The Bern Convention is a binding international legal instrument in the field of nature conservation, covering the natural heritage in Europe. The Convention aims “to ensure conservation of wild flora and fauna species and their habitats [and gives] special attention to endangered and vulnerable species….” Appendix II of this Convention specifically mentions the protection of Felis silvestris.
Wildcat Haven’s complaint included the following alleged failures of the Scottish Government:
- Failing to complete a comprehensive national survey which adequately assessed the remaining population size and distribution of the species and failing to produce a cohesive national action plan to protect the remaining populations in the wild;
- Failing to apply and uphold environmental laws designed to protect this strictly protected species from disturbance; specifically, as a result of commercial logging ongoing at the Clashindarroch forest; and
- Failure to enforce and uphold the Convention in respect of a planned windfarm development by Vattenfall Wind Power Limited which would disturb the wildcat’s resting place.
UK Government Response
In the response by DEFRA on behalf of the Scottish Government (dated 31 July 2020) to Wildcat Haven’s complaint, all alleged failures were rebutted on the basis that “whilst recommendations can be helpful tools, which the UK values and implements where it is appropriate to do so, none of these recommendations are legally binding on Parties to the Convention”. Further, several key areas of the complaint strayed beyond the UK’s obligations under the Convention, e.g. non-compliance with obligations under EU law which is not within the remit of the complaints process under the Convention.
The UK Government response recognised that wildcats are one of Scotland’s most endangered animals and their conservation and protection is of the “highest priority”. To this end, a Scottish Wildcat Conservation Action Plan (SWCAP) was produced in 2013. A SWCAP Steering Group, representing a range of organisations, specialisms, and interests, was established to take this work forward and implemented the multi-partner Scottish Wildcat Action (SWA) project (which ran from 2015-2020). The SWA concluded that there is not currently a viable wildcat population in Scotland – the number of cats is too small, hybridisation too far advanced, and the population is too fragmented. The IUCN SSC Cat Specialist Group (CSG) has also been instructed by the Scottish Government to carry out an independent review of SWA’s work and other wildcat conservation activities in Scotland.

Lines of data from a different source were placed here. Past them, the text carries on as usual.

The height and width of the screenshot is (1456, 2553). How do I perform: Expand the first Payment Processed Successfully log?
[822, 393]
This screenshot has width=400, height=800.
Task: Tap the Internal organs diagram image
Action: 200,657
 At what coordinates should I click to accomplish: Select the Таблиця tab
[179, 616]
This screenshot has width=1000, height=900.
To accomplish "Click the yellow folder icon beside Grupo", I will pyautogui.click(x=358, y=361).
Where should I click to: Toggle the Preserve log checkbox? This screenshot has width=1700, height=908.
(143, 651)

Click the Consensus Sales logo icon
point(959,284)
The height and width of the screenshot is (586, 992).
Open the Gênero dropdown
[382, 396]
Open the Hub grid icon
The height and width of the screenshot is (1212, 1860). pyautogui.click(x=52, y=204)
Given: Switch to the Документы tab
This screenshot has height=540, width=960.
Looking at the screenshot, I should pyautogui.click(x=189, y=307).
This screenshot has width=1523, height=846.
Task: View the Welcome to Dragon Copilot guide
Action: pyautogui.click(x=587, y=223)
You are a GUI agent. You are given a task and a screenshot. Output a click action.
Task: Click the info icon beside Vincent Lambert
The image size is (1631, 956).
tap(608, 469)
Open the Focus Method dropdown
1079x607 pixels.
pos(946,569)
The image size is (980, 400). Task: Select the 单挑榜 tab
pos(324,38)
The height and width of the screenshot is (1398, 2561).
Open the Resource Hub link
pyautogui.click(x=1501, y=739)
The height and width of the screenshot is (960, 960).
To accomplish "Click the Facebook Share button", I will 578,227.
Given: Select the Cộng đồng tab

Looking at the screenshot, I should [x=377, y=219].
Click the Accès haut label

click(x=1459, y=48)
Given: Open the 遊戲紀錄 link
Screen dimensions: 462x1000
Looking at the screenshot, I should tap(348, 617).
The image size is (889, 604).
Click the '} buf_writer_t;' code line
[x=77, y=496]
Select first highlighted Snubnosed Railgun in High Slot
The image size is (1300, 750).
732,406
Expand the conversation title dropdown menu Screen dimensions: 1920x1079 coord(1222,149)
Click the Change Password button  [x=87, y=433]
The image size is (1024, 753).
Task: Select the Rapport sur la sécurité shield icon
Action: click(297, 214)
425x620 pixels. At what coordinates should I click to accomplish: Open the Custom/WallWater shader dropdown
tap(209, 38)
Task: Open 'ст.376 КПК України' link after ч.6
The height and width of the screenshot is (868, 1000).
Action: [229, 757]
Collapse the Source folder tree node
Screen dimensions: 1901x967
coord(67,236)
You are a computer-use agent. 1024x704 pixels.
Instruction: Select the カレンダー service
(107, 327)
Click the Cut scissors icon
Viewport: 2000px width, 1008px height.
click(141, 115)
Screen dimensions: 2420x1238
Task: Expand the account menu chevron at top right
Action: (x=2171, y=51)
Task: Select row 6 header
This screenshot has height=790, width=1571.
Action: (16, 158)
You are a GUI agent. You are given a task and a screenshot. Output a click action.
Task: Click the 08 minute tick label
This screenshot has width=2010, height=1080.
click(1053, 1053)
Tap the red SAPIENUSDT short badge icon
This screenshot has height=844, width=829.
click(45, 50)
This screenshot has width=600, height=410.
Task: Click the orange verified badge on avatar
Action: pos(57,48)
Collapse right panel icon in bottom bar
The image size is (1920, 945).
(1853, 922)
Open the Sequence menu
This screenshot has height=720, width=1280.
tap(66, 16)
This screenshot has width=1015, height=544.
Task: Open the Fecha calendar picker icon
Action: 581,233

The independent review from the CSG, along with the conclusions of the SWA, informed the design of a new EU LIFE-funded project, ‘Saving Wildcats’. This work runs from 2019-2025 and involves (1) the further development of the conservation breeding programme in collaboration with breeders across the rest of the UK and Europe; (2) the construction of purpose-built breeding facilities at the Royal Zoological Society of Scotland’s (RZSS) Highland Wildlife Park, liaising with other European specialists who will be providing animals for the project; and (3) the production of a new, updated wildcat action plan.
Bern Convention Decision
Wildcat Haven’s complaint was considered at the meeting of the Bureau of the Standing Committee of the Bern Convention on September 15-16, 2020. In their brief decision, the Bureau stated that a breach of the Convention had not occurred and the complaint was dismissed. Their expert analysis reached the conclusion that the species could no longer be conserved in the wild. The actions of the Scottish Government to repopulate the wildcats in captivity and reintroduce in the wild appeared to be the only realistic solution.
The Bureau supported the government’s strategy, but urged the authorities to cooperate together with Wildcat Haven and the IUCN SSC Cat Specialist Group in order to share expertise and elaborate joint action plans.